My researches into the Jekyll and Hyde manuscript papers pertaining to their collaboration on the Dictionary have uncovered that one of the sharpest disagreements between them (their relationship was not always harmonious) was prompted by their definition of iconic. When Dr Jekyll asked whether Mr Hyde wished to add anything to his own innocuous definition, ‘Of or pertaining to an icon’, the latter replied that, since an icon was defined as a portrait or representation of a sacred personage, an educated man had no more use for the word ‘iconic’ than for ‘portraitic’ and that it had no proper place in a respectable lexicon.
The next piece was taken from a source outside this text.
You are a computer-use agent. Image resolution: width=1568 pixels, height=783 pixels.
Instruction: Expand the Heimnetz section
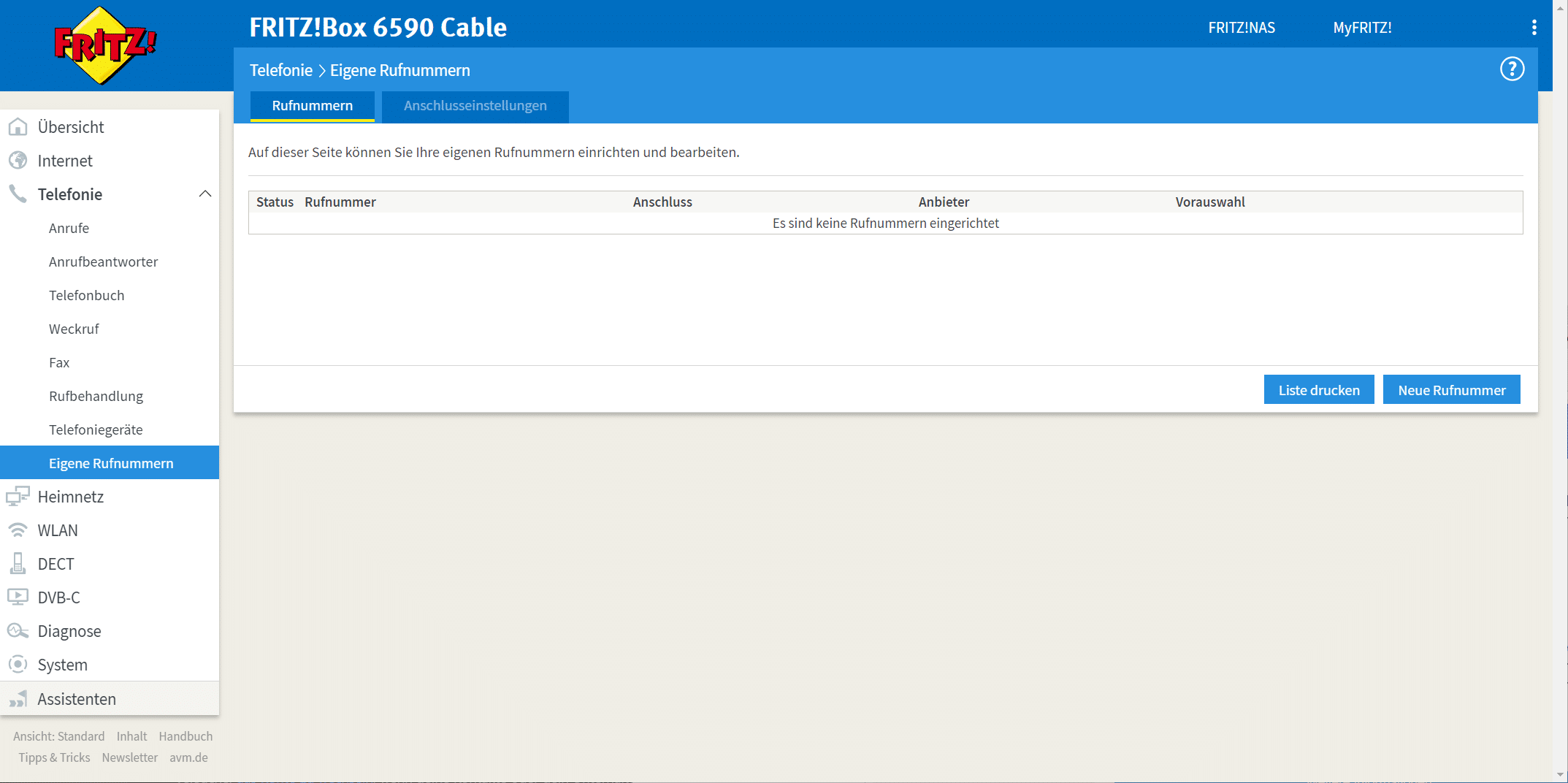(71, 497)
When Jekyll, clearly a little exasperated by such truculence, ventured to observe that on such a principle most of Hyde’s definitions were redundant, and that they had resolved to be prescriptive more in the framing of their definitions than in their range of words included, the latter relented and provided the second definition of iconic quoted here.

Intelligence
In ordinary usage: the operational quality of the intellect
In official or corporate usage: unverified information supplied for questionable motives and usually false at least in part

Manufactured
In current usage: produced by machine or organised industry rather than by an individual; contrived, false
Literally: made by hand
(See globalisation, society.)

Moderation
In normal usage: the avoidance of extremes in behaviour or expression
In internet usage: the process of suppressing the expression of outspoken or dissenting opinion (also moderate, verb: as in ‘I have been moderated off x blog.’)

No-brainer
Conventional: a question for which one does not need any great thought to arrive at the right answer
Alt.: a question concerning which most people subscribe to the conventional answer without exercising their brains

Reality
1. objectively observed phenomena
2. a personal and partial account, as in 'The reality is...'

Reasonable
1: subject to rational justification
2: in accordance with common prejudice, as in 'Do be reasonable.'
3: an uneasy combination of both meanings 1 and 2, as in 'Beyond reasonable doubt'

Recreation
Lit.: participation in the ultimate expression of life
Mod.: the meaningless filling of idle time, often in a commercial context

Reform
to remake something in a significantly altered condition; to change an institution or behaviour in order to correct a recognised deficiency; to bring an anomalous institution into accordance with current conditions, usually in the sense of righting social injustice, as in the Great Reform Act
Current: to recast a social institution for the disguised advantage of sectional interests.

Robust
Properly: strong and hardy in body or constitution; strongly and stoutly built; of a full and healthy habit
Current: the claimed quality of a set of arguments or statistics or of an administrative system, on which persons in authority rely for support of their policies, that purportedly anables them to disregard critical analysis; almost valid (as in 'Our risk control system is robust.')

Running commentary
1. an account of the progress of usually a sporting event for the benefit of those unable to see it or understanding completely
2. further information or explanation on a topic of public interest that a politician regrets having broached, as in 'We are not going to give a running commentary on...'

Sanction
1. to express authoritative permission or recognition of an action or opinion (as in 'In future such behaviour will be sanctioned.')
2. to apply a penalty for an unauthorised action or opinion (as in 'In future such behaviour will be sanctioned.')
Lit: To render sacred or inviolable

Semantics
Lit: the science of signification or exact meaning
Current: a dismissive term for the rejection of exact meaning, usually employed with qualifiers such as ‘pure’ or ‘mere’

Stroke
1. a caressing touch
2. a wounding blow
3. a decisive or unexpected happening
4. a normally disabling medical event

Suffer
1: to allow
2: to experience pain or distress

Trim
1: to cut away the superfluous
2: to add superfluities
3: to modify one's expressed beliefs or opinions in the hope of personal advancement

Untouchable
In Hindu society: someone formally shunned who undertakes a menial or repugnant occupation
In western society: someone who by virtue of their great economic or political power cannot be held to account
(See globalisation, international politics.)